I venti della crisi politica in Italia fanno salire lo spread e la Spagna torna a essere meglio piazzata dell’Italia. Le borse europee restano in perdita, con Milano maglia nera. L’indice Ftse Mib segna un l’1,27%. Oggi il ministero del Tesoro ha collocato un totale di 6 miliardi di Btp a 5 e 10 anni. Il rendimento dei 3 miliardi di decennali sale dal 4,46% al 4,50%. Il tasso dei 3 miliardi di quinquennali resta fermo al 3,38%. In rallentamento la domanda dei Btp a 10 anni con un rapporto di copertura passato a 1,38 da 1,52. La domanda dei Btp a 5 anni è invece in crescita: supera l’offerta di 1,43 volte da 1,22 dell’asta di agosto.

Il differenziale tra Btp decennali e Bund tedeschi equivalenti sulla piattaforma Bloomberg avanza a 264 punti per un tasso del 4,42%. Resta alle spalle il differenziale Bonos/Bund, che segna 265 punti per un rendimento del 4,36%. La piattaforma Reuters, che si basa su un diverso benchmark, dà lo spread a 279 punti per un tasso del 4,56%. Le tensioni politiche hanno inevitabilmente condizionato l’esito dell’asta Btp in programma: il Tesoro ha, infatti, collocato Btp a dieci anni per 3 miliardi di euro, l’ammontare massimo prefissato. Tuttavia il rendimento medio è salito al 4,50% dal 4,46% del mese scorso, mentre la domanda è calata da 1,52 a 1,38 volte l’offerta. Meglio, invece, l’asta per i titoli a cinque anni: domanda è cresciuta a 1,43 volte l’offerta, mentre il rendimento è fermo al 3,38%.

Intanto, il presidente della Banca centrale europea, Mario Draghi, citando Luigi Spaventa durante l’incontro all’Università Bocconi ha ricordato che “l’Italia è il Paese che più di ogni altro ha tratto beneficio dall’euro”. “Spaventa – ha detto Draghi – non ha mai perso l’occasione per criticare le sirene che ripetutamente chiedono un’uscita dall’euro”.

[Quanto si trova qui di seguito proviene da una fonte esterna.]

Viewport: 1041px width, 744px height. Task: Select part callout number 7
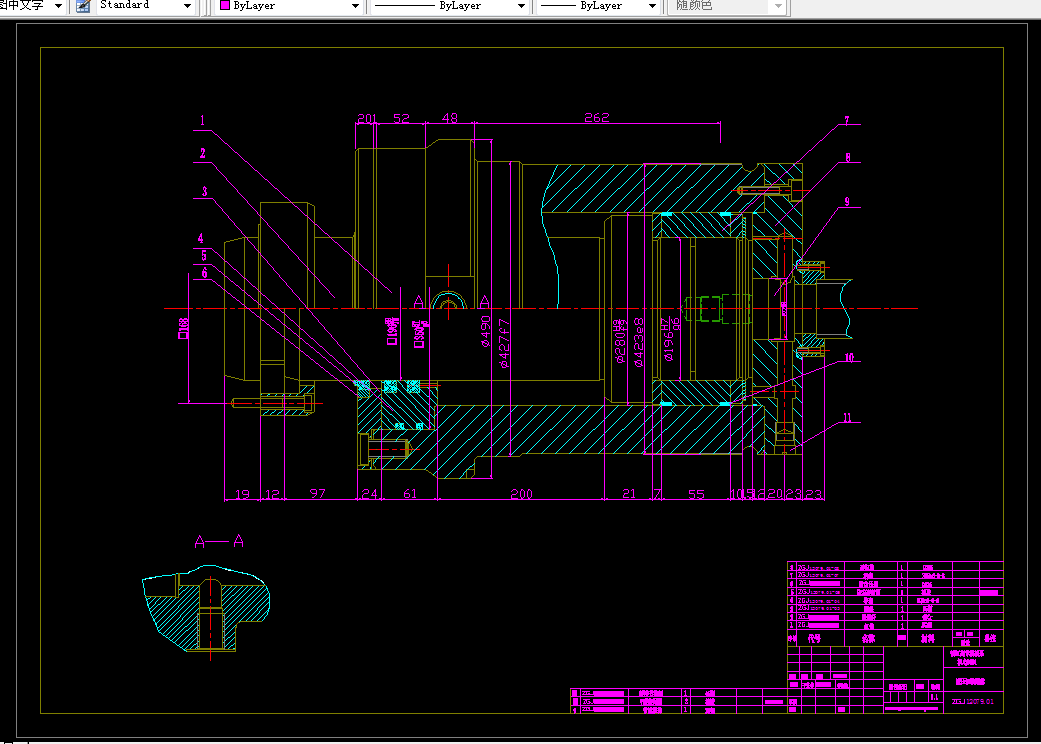846,121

Partecipando allo stesso evento il governatore della Banca d’Italia, Ignazio Visco, ha sottolineato che “deficit di concorrenza, scarsa produttivita’ nei servizi ed evasione fiscale spiegano l”anomalia’ italiana e le gravi difficolta’ nelle quali oggi versa la nostra economia”. Richiamando le vicende dei primi anni Novanta, Visco ha ricordato che allora si arrivo’ a identificare “nel forte deficit di concorrenza e nella bassa dinamica della produttivita’ nei servizi rispetto all’industria l’anomalia italiana nei confronti dei nostri partner, un’anomalia resa ancora piu’ forte dalla maggiore evasione fiscale (tollerata dallo Stato), che contribuiva a far sopravvivere imprese marginali inefficienti”. “Un’anomalia – ha spiegato Visco – che ancora oggi continua e contribuisce a spiegare, con i ritardi nell’aggiustamento dell industria ai grandi cambiamenti globali, politici e tecnologici, degli ultimi decenni e quelli nell efficienza dei servizi pubblici, le gravi difficolta’ nelle quali oggi versa la nostra economia”.